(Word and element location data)
◇ ◇ ◇ ◇ ◇
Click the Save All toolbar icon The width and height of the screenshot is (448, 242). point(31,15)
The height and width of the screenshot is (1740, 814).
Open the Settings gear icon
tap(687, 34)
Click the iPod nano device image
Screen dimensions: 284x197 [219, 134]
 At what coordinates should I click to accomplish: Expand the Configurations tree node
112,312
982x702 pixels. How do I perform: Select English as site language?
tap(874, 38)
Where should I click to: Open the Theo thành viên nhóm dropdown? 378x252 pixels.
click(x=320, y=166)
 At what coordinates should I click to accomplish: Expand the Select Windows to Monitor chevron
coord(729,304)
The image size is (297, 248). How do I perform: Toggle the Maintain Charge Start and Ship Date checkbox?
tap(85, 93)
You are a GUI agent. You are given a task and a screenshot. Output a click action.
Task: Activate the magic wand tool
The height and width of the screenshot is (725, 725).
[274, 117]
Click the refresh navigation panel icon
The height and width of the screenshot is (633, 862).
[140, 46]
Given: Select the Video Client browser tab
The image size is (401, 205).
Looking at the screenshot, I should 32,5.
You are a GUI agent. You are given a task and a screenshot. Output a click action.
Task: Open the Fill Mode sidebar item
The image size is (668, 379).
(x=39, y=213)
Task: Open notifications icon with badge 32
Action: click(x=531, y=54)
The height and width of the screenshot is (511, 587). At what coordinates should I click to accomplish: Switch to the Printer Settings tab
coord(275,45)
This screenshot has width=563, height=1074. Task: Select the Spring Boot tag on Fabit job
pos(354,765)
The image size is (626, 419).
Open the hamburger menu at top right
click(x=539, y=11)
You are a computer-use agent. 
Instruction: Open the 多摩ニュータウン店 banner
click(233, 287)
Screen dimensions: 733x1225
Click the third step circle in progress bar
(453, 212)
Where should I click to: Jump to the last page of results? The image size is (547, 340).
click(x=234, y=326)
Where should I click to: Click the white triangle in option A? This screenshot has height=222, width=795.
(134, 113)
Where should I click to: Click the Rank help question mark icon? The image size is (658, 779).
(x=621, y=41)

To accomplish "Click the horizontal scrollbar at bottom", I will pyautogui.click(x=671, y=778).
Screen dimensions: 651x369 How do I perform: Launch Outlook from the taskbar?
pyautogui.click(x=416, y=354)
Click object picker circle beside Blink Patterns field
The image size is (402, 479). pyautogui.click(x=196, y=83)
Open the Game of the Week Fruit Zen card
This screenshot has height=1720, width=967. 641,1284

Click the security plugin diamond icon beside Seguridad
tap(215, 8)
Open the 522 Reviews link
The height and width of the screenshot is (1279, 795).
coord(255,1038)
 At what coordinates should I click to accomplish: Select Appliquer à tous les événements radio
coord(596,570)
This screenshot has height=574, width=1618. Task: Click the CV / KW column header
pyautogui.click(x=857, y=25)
◇ ◇ ◇ ◇ ◇
#### DIRECTIONS FOR THIS TASK
Copy the material from the line with "Click the security" through the end, swapping "radio" for "button" and leaving everything else as it is.

#### THE RESPONSE
Click the security plugin diamond icon beside Seguridad
tap(215, 8)
Open the 522 Reviews link
The height and width of the screenshot is (1279, 795).
coord(255,1038)
 At what coordinates should I click to accomplish: Select Appliquer à tous les événements button
coord(596,570)
This screenshot has height=574, width=1618. Task: Click the CV / KW column header
pyautogui.click(x=857, y=25)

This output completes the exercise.